== Segment start ==
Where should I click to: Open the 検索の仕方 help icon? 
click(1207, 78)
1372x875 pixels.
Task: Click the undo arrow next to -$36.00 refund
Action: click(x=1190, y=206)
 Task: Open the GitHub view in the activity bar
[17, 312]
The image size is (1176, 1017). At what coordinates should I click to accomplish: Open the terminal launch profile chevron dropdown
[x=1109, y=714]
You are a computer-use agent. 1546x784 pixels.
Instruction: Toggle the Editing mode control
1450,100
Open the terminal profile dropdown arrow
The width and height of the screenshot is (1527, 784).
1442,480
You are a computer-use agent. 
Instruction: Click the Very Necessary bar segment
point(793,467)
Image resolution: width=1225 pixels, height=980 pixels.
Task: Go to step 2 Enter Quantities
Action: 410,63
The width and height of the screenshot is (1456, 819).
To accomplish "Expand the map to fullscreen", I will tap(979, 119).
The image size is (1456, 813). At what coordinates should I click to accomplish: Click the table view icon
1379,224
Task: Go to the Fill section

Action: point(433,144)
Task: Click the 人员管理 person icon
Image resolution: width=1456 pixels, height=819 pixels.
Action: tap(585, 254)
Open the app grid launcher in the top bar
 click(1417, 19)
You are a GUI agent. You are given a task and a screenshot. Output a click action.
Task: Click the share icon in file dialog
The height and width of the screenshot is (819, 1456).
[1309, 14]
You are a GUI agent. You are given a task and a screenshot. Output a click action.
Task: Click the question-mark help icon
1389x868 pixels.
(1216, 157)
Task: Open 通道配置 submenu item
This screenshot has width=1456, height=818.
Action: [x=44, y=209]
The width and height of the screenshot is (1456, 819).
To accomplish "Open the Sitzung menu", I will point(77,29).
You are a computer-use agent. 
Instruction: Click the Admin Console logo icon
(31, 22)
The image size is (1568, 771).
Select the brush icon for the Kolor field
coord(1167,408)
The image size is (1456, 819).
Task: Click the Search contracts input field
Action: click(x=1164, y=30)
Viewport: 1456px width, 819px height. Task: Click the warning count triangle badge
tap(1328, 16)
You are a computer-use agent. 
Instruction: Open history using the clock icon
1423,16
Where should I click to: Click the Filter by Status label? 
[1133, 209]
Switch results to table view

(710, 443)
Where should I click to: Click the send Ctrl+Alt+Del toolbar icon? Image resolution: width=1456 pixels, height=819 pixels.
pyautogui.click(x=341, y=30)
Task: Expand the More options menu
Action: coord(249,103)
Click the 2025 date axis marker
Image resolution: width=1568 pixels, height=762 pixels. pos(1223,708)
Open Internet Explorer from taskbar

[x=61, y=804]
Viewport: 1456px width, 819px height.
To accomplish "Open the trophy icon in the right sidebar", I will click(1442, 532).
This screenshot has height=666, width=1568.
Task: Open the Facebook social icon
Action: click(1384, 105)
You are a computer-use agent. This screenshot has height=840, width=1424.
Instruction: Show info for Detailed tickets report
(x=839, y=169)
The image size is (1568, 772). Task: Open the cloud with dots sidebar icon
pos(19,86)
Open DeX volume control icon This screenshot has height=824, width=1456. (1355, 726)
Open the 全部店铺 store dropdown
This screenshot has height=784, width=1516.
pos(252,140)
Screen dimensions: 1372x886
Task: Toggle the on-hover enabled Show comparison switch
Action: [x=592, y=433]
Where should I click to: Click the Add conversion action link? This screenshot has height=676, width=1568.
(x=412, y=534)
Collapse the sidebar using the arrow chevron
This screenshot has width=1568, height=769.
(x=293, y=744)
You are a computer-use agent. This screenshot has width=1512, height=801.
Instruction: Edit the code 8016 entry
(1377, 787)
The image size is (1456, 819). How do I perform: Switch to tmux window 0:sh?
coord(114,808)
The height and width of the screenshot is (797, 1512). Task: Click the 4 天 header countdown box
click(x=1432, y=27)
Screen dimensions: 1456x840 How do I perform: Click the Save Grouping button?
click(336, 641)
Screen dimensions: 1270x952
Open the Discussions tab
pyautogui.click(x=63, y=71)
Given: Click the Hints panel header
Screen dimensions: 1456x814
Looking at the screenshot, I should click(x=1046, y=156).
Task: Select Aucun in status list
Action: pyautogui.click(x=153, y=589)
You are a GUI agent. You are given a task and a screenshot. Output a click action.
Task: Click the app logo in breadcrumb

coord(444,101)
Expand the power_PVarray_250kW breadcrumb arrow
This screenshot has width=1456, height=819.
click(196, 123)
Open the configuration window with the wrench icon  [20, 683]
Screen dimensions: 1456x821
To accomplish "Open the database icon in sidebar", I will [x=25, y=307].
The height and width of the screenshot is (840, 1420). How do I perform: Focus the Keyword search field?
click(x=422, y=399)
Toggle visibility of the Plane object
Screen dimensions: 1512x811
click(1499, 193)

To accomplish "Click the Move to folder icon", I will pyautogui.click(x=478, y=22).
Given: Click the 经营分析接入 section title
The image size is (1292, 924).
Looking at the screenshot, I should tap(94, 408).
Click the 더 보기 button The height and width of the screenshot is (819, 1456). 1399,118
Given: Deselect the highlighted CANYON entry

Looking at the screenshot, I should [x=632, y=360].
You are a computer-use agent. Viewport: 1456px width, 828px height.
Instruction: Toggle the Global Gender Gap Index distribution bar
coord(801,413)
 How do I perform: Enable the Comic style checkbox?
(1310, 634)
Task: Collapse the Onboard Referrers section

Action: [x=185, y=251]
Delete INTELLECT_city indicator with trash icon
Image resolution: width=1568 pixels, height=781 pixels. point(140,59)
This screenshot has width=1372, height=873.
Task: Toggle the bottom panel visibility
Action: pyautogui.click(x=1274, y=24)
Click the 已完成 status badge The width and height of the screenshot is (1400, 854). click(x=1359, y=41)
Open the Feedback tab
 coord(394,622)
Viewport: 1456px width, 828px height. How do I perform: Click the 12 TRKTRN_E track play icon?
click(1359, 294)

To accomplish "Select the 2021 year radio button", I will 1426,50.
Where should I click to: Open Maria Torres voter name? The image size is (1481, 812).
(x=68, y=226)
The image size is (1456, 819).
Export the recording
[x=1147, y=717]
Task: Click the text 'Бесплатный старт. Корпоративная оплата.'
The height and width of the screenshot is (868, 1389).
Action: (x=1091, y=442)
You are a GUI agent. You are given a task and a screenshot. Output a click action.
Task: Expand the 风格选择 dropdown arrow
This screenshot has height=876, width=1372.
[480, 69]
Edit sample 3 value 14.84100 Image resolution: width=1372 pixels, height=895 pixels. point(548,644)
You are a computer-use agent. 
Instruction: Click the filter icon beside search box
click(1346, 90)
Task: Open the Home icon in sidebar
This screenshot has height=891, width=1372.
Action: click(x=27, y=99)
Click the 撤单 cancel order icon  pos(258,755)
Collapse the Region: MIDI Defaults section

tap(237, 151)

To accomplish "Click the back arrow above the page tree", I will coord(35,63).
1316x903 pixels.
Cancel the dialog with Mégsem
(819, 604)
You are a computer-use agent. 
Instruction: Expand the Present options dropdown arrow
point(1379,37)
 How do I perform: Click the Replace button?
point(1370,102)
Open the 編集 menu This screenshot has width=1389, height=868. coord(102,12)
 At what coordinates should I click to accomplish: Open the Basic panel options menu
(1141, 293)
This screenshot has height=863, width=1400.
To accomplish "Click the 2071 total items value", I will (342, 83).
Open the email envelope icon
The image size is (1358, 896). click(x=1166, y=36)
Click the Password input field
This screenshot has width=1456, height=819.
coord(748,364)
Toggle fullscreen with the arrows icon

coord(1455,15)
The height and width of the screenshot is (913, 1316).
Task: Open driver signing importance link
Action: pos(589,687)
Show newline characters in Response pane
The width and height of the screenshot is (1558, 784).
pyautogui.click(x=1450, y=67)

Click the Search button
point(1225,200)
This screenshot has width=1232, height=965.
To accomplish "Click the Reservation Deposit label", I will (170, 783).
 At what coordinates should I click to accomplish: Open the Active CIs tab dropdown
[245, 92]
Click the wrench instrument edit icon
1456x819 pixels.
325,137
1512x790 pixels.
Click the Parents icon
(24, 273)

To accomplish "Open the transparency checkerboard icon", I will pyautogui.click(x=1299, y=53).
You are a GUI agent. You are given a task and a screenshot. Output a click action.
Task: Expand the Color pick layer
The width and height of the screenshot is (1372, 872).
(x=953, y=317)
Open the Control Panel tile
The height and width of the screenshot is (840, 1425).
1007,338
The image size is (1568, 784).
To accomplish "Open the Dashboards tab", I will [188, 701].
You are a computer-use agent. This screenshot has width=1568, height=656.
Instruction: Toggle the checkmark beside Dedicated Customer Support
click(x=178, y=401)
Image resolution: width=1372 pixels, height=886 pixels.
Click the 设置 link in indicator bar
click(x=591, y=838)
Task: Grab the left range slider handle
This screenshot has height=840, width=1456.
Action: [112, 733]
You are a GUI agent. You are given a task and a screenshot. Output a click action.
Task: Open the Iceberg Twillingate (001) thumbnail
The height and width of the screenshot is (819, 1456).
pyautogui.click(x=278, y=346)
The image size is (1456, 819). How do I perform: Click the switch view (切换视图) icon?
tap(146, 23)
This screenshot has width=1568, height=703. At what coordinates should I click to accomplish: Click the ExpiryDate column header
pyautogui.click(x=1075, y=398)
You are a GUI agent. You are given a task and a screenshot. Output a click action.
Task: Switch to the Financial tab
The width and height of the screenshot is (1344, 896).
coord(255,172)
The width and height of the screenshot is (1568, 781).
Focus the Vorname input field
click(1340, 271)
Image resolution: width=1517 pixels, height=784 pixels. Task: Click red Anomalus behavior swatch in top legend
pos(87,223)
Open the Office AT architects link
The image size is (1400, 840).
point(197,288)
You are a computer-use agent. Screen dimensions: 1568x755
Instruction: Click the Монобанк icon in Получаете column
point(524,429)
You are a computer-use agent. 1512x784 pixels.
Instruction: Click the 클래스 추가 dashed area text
== Segment end ==
> **WORK INSTRUCTIONS**
Filtering the entries above by the word "value", copy each line that matches.

> **TASK RESULT**
Edit sample 3 value 14.84100 Image resolution: width=1372 pixels, height=895 pixels. point(548,644)
To accomplish "Click the 2071 total items value", I will (342, 83).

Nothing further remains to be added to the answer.